Dr Martinovic's surgery was just around the corner from where I was living while I was studying computer science.
 

SDSue

Southeast
Messages
1,066
Not even close. It died from lack of funding and from the doctor involved being pressured into getting out of CFS treatment and research. There were about five published papers, but only one was indexed on pubmed:
Yikes! Makes one wonder how many other relevant studies were shoved aside and how many good scientists have been pressured out of the ME/CFS field. Hopefully the tide Is turning ? thanks to some very brave physicians and advocates!
 

beaker

ME/cfs 1986
Messages
773
Location
USA
Blocking receptor in brain’s immune cells counters Alzheimer’s in mice, study finds
{Stanford's Newsletter}


Epidemiological reports suggest that the use of nonsteroidal anti-inflammatory drugs, such as aspirin, can prevent the onset of Alzheimer’s — although only if their use is initiated well before any signs of the disorder begin to show up in older people, Andreasson said. “Once you have any whiff of memory loss, these drugs have no effect,” she said. NSAIDs’ mainly act by blocking two enzymes called COX-1 and COX-2; these enzymes create a molecule that can be converted to several different substances, including PGE2 — the hormone-like chemical that triggers EP2 action.

Although PGE2 is known to regulate inflammatory changes in the brain, it exercises diverse, useful functions in different tissues throughout the body, from influencing blood pressure to inducing labor. Complicating matters, PGE2 is just one of five different prostaglandins originating from the precursor molecule produced by COX-1 and COX-2. So aspirin and other COX-1- and COX-2-inhibiting drugs may have myriad effects, not all of them beneficial. It may turn out that a compound blocking only EP2 activity on microglial cells, or some downstream consequences within microglial cells, would be better-suited for fending off Alzheimer’s without side effects, said Andreasson. Meanwhile, her group is exploring the biological mechanisms via which PE2 signaling pushes microglia over to the dark side.
 

alex3619

Senior Member
Messages
13,810
Location
Logan, Queensland, Australia
There are a LOT more than five substances by the way. Maybe hundreds. By five they mean a specific subtype - in this case series 2 prostaglandins. Even then its a pickle because series 3 prostaglandins will also be affected, and these drugs may cause a biochemical shunt into PGE1 and possibly other substances.
 

heapsreal

iherb 10% discount code OPA989,
Messages
10,099
Location
australia (brisbane)
Many ssri's and other antidepressants are prescribed in many neurological conditions even if depression is present or not. I know many with cfs/me have cant tolerate them. But i think one of the main reasons they are prescribed by neurologists is because they do have anti inflammatory effects eg lowering tnf alpha and other cytokines. ALso neurogenesis is also an important factor in neurological disorders too.

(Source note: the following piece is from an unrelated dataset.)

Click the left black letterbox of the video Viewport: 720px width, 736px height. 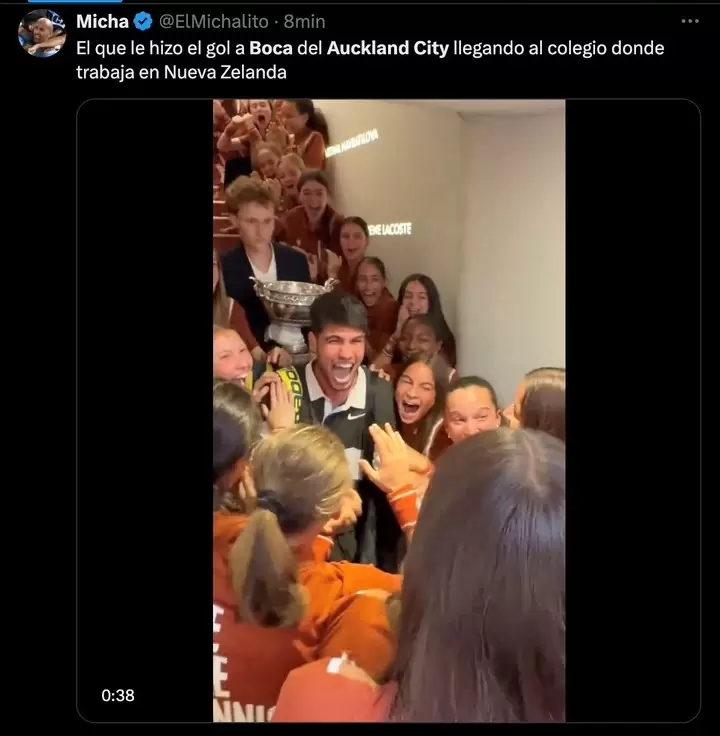click(x=145, y=400)
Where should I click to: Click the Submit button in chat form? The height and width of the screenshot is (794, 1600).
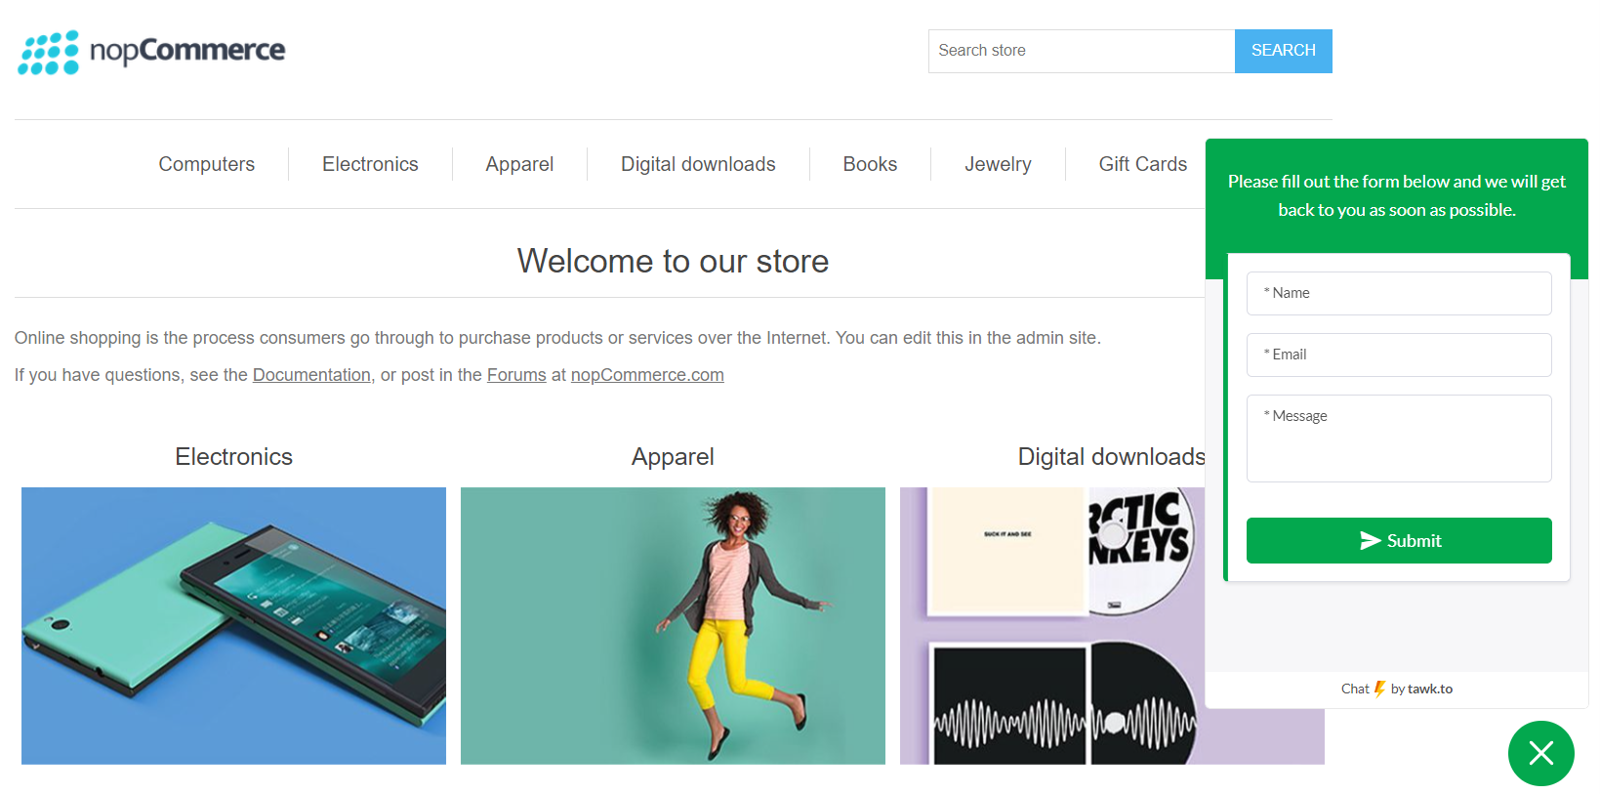click(x=1398, y=541)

Another med used in alzheimers is memantine which is an nmda antagonist and also reduces many inflammatory cytokines. Also neurogenesis from memantine.

Something else i have been looking into is high doses of melatonin 20mg which has shown to have immune modulating effects which i think are through its anti inflammatory effects.

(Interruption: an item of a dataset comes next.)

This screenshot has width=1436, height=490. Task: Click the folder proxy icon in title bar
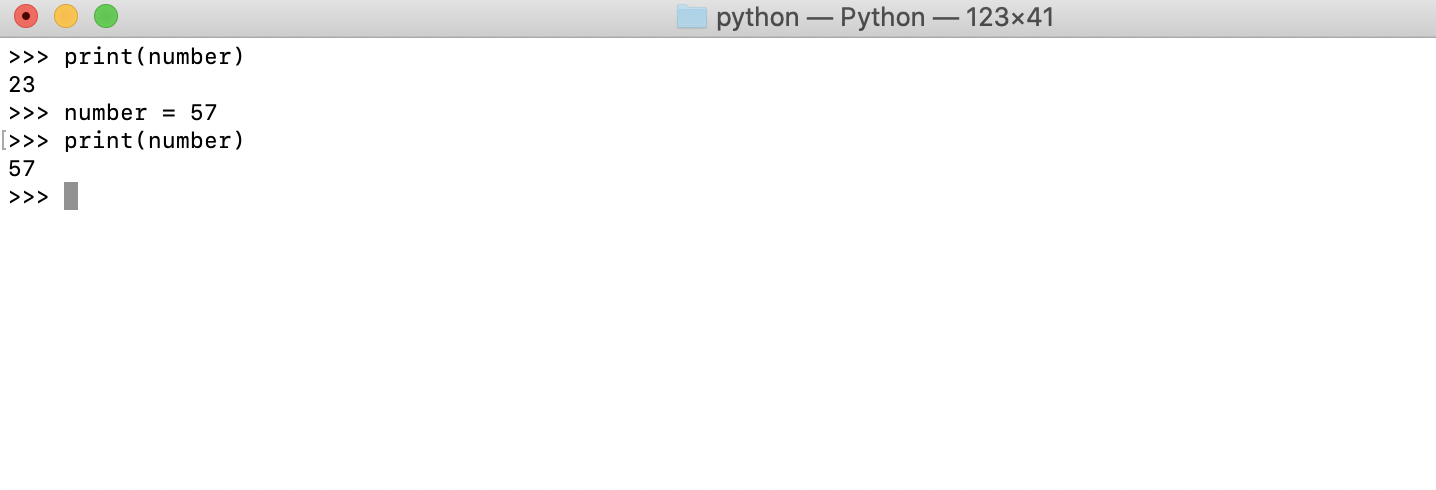point(692,17)
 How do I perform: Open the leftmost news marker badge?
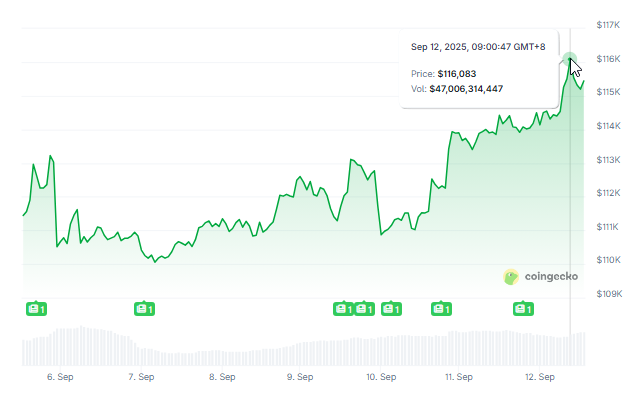click(36, 308)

Progression of alot of neurological disorders seems to come down to increasing inflammation. I wonder if a combination would work better for cfs/me. The pridgen study results will be interesting but i wonder if other anti inflammatories were added to the nsaids if improvement could be improved upon, attack the inflammation from different angles and different cytokines.

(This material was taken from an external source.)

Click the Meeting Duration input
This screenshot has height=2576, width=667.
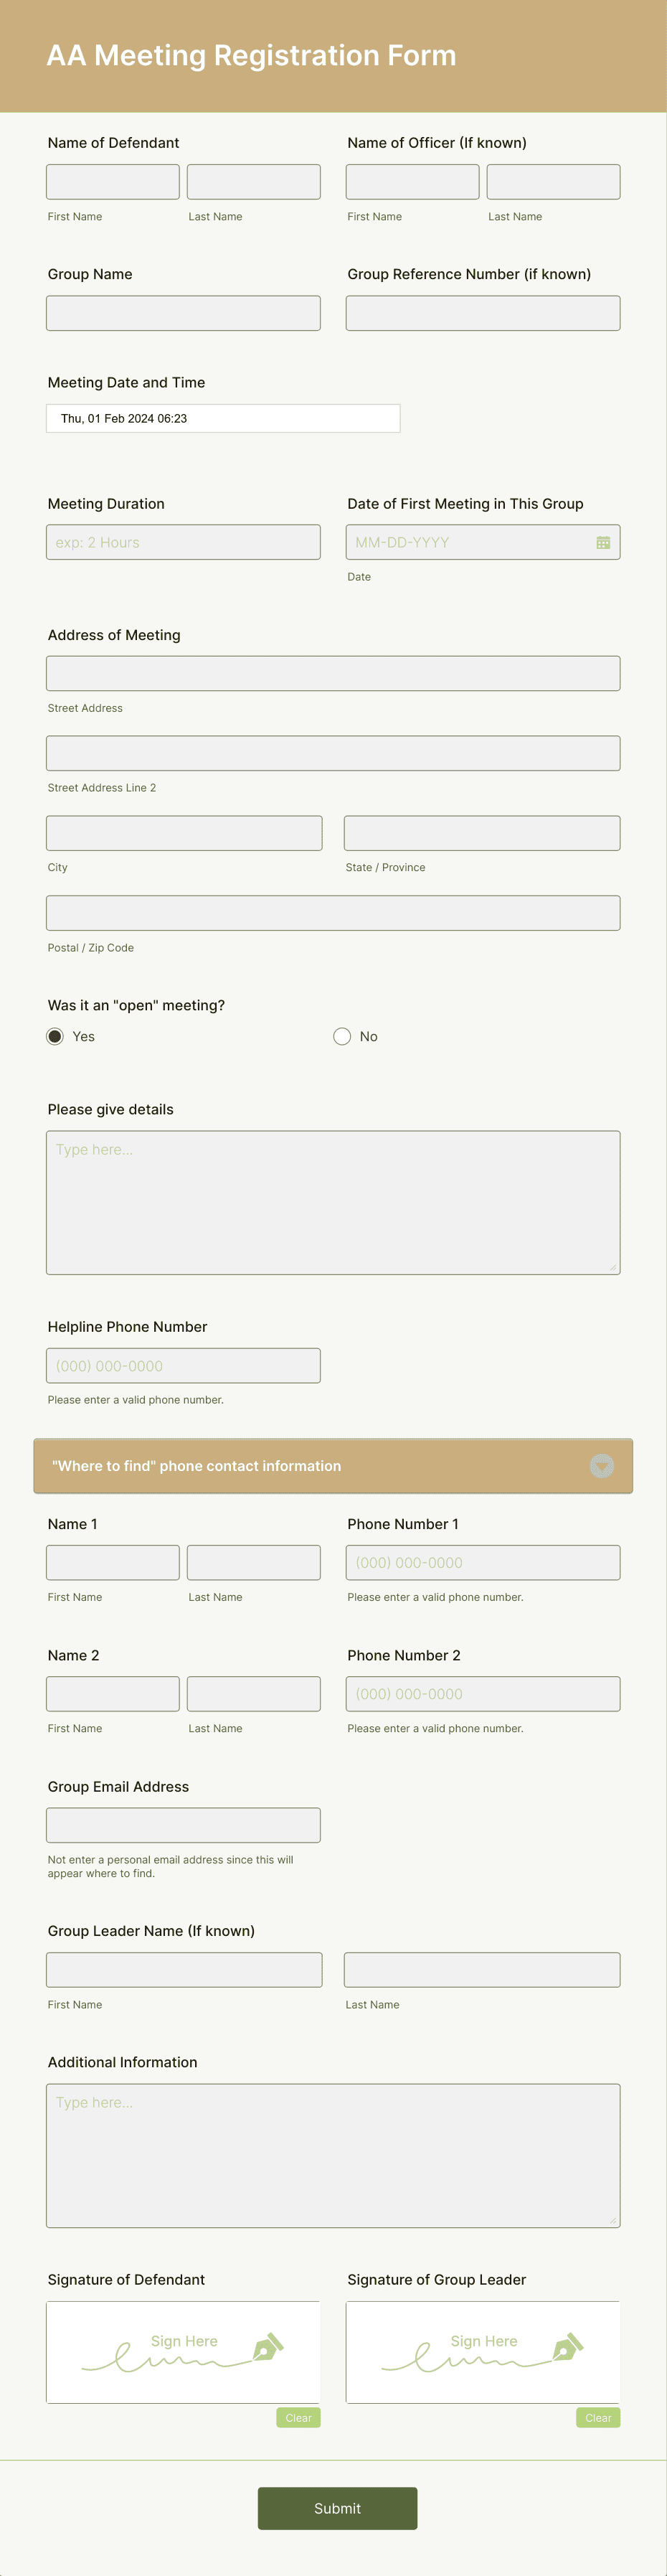[183, 542]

I am considering a small shot gun approach to this, low dose ssri/lexapro 5mg, memantine 5-10mg, melatonin 20mg nightly, naproxen at night has helped my neuropathy along with lyrica, also on dhea replacement which also has anti inflammatory effects. Probably a few other items im on that also have anti inflammatory effects as secondary actions? But need to do a bit more digging around first.